The investigation of the UK energy market will be the first big test of the powers of the Competition & Markets Authority, legal experts have said.
One former regulator said the probe will put the CMA under “massive pressure”.
“Everyone will think, ‘Great. the CMA will fix this market’, but can they really? What possible remedies could it apply?”
The CMA’s powers to review entire markets and demand the break-up of companies even if they find no antitrust infringement – merely economic evidence that a market is not working for consumers – are much the same as those of the old Competition Commission.
But they remain almost unique among antitrust regulators in developed economies, lawyers say.
“It’s not that the CMA has more power than the [Competition Commission], as that would have been pretty difficult to achieve,” said Mike Pullen, an antitrust partner at law firm DLA Piper. “But this will be the first big test: you can bet that this will be a clash of the titans because it will be defended to the hilt by the companies.”
One additional power the CMA has been given is to conduct market reviews if a secretary of state refers a sector on the basis of public interest concerns, over and above questions about whether competition is sufficiently robust.

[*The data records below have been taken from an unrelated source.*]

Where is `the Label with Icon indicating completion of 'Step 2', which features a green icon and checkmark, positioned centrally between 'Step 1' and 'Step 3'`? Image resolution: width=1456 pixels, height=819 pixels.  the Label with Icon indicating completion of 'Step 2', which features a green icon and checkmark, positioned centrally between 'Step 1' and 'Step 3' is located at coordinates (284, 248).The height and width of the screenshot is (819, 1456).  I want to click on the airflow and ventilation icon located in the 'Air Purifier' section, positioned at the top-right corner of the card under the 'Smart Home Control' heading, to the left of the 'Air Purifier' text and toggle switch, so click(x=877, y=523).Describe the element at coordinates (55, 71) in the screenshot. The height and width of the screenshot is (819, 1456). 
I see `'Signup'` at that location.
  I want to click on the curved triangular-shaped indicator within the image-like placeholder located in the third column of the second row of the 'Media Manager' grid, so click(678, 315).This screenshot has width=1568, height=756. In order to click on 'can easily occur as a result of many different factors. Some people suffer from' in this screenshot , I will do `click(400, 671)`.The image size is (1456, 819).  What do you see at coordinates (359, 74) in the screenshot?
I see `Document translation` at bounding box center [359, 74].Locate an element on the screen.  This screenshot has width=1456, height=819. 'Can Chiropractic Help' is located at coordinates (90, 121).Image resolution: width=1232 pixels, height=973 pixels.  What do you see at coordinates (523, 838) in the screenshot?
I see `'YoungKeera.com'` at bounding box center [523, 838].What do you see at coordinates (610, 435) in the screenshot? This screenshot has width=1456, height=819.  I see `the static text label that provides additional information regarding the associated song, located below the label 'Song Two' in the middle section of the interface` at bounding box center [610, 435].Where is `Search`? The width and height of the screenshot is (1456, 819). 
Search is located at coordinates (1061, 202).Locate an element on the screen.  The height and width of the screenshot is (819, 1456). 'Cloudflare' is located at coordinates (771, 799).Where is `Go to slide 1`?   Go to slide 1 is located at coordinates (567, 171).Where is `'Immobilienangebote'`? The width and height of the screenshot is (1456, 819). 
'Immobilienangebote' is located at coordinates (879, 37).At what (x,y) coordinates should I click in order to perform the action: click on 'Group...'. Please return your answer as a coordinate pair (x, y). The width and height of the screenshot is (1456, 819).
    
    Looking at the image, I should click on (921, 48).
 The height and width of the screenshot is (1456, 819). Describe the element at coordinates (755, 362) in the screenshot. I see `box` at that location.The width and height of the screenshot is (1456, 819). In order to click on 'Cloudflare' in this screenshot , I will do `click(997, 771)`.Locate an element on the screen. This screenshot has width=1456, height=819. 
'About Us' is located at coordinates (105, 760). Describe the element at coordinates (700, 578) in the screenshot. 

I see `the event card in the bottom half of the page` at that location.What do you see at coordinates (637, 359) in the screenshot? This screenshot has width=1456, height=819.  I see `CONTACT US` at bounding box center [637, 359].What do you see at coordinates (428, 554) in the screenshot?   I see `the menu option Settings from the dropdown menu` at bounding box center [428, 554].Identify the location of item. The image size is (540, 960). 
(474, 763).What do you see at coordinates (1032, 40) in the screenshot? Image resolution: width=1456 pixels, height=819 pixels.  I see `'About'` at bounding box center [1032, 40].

The Competition Commission was able to accept reviews of potentially monopolistic mergers on public interest grounds.
The Commission was respected and feared around the world but its remedies have been increasingly under attack, the former competition regulator said. “For that reason I can only think that the energy investigation will be hugely contentious.”
The CC’s investigations were criticised for their glacial pace. The CMA has said it will be more streamlined and organised, with an 18-month deadline for market investigations, with one six-month extension permitted.
It also has enhanced powers to fine companies if they do not co-operate or hand over information.
While Thursday’s decision by Ofgem to refer the UK energy market to the CMA is only provisional, with a final decision due in July, the new competition regulator had the sector in its sights as it prepared to launch.
David Currie, the CMA chairman, told the Financial Times in July that the energy market, along with banking and transport, could be targets of the revamped and tougher regulator.
These markets are overseen by sectoral regulators such as Ofgem. Traditionally, they have not used competition enforcement powers; equally, antitrust regulators have shied away from investigating how well these markets are working, Lord Currie of Marylebone said.